The planform of the LOOPS is a rectangle of R*C grids. There is a portal in each grid except the exit grid. It costs Homura 2 magic power to use a portal once. The portal in a grid G(r, c) will send Homura to the grid below G (grid(r+1, c)), the grid on the right of G (grid(r, c+1)), or even G itself at respective probability (How evil the Boss Incubator is)! 
At the beginning Homura is in the top left corner of the LOOPS ((1, 1)), and the exit of the labyrinth is in the bottom right corner ((R, C)). Given the probability of transmissions of each portal, your task is help poor Homura calculate the EXPECT magic power she need to escape from the LOOPS. 


 

Input

The first line contains two integers R and C (2 <= R, C <= 1000). 

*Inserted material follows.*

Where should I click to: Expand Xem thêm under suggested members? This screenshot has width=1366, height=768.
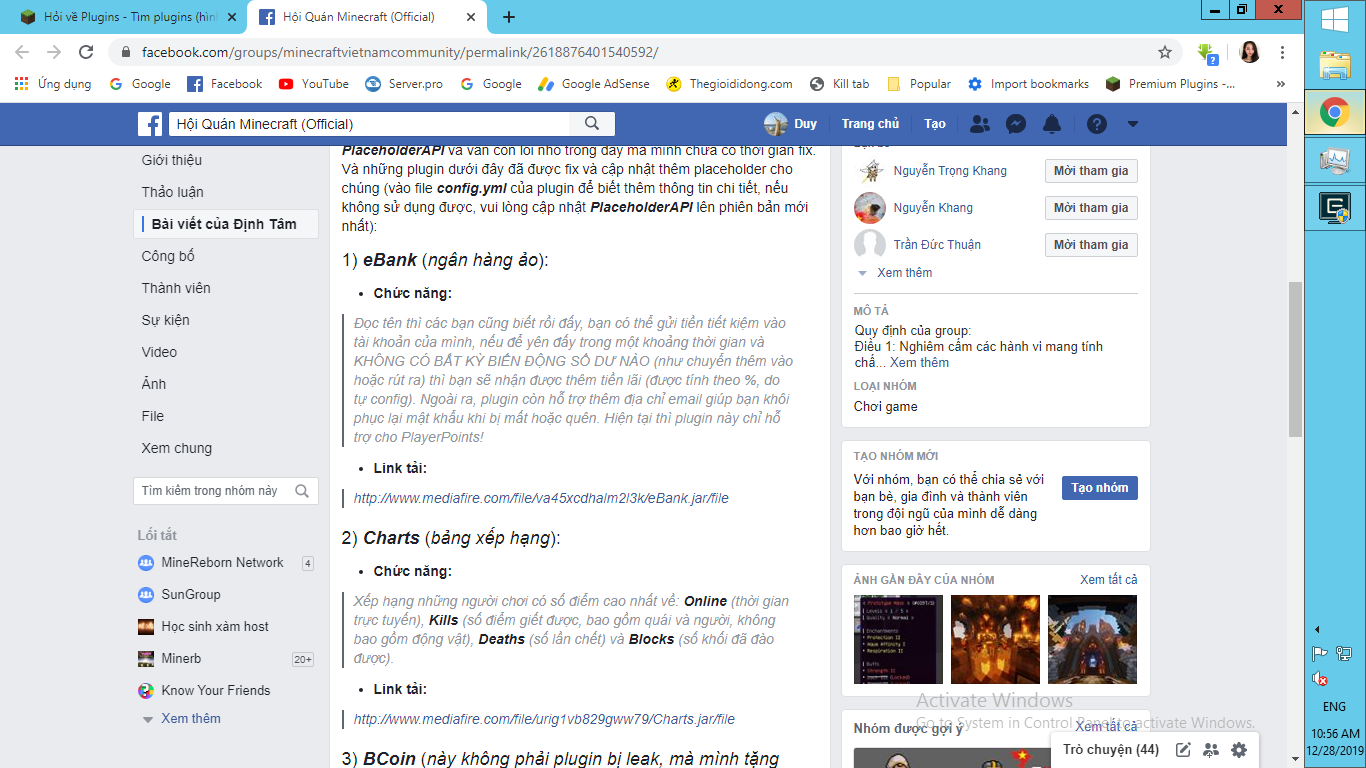click(904, 272)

The following R lines, each contains C*3 real numbers, at 2 decimal places. Every three numbers make a group. The first, second and third number of the cth group of line r represent the probability of transportation to grid (r, c), grid (r, c+1), grid (r+1, c) of the portal in grid (r, c) respectively. Two groups of numbers are separated by 4 spaces. 

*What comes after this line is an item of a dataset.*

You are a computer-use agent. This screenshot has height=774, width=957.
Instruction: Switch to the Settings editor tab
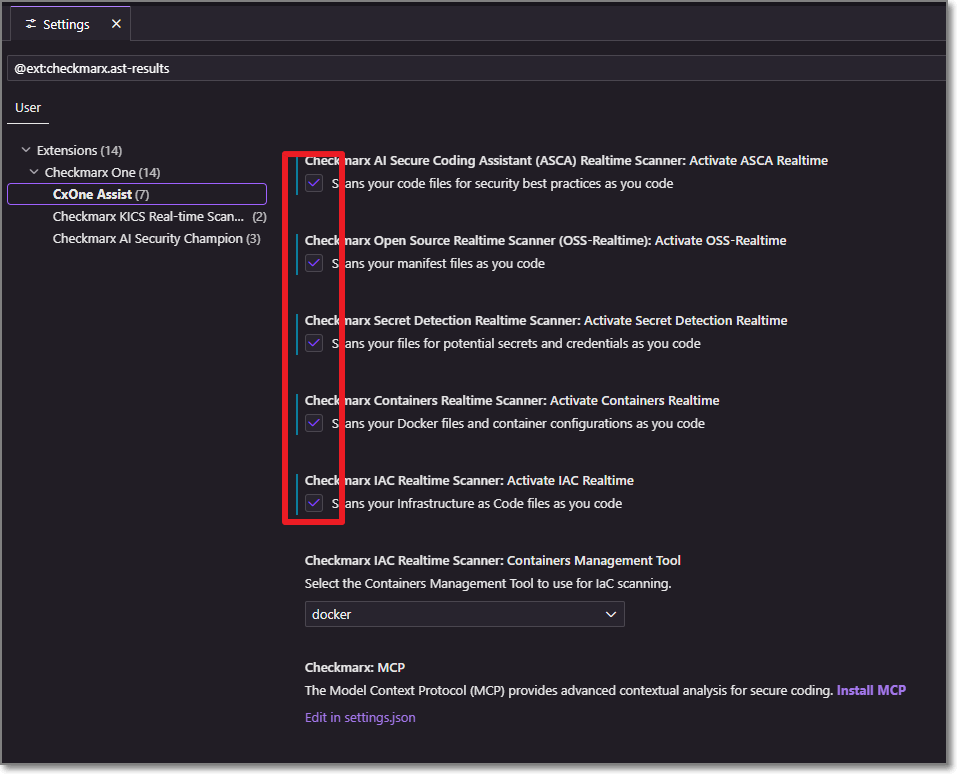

It is ensured that the sum of three numbers in each group is 1, and the second numbers of the rightmost groups are 0 (as there are no grids on the right of them) while the third numbers of the downmost groups are 0 (as there are no grids below them). 

You may ignore the last three numbers of the input data. They are printed just for looking neat. 

The answer is ensured no greater than 1000000. 

Terminal at EOF 

 

Output

A real number at 3 decimal places (round to), representing the expect magic power Homura need to escape from the LOOPS. 
 

Sample Input

2 2
0.00 0.50 0.50    0.50 0.00 0.50
0.50 0.50 0.00    1.00 0.00 0.00

Sample Output

6.000

題意：就是說一個人在一個R*C的格子上，他一開始在格子的（1,1）上，他最後要走到格子的（R,C），在後面的數據中，會給出他在每一個格子上留在原地、向下、向右走的概率，每走一步需要花費兩點代價。要走X步能到達（R,C），要求X的數學期望。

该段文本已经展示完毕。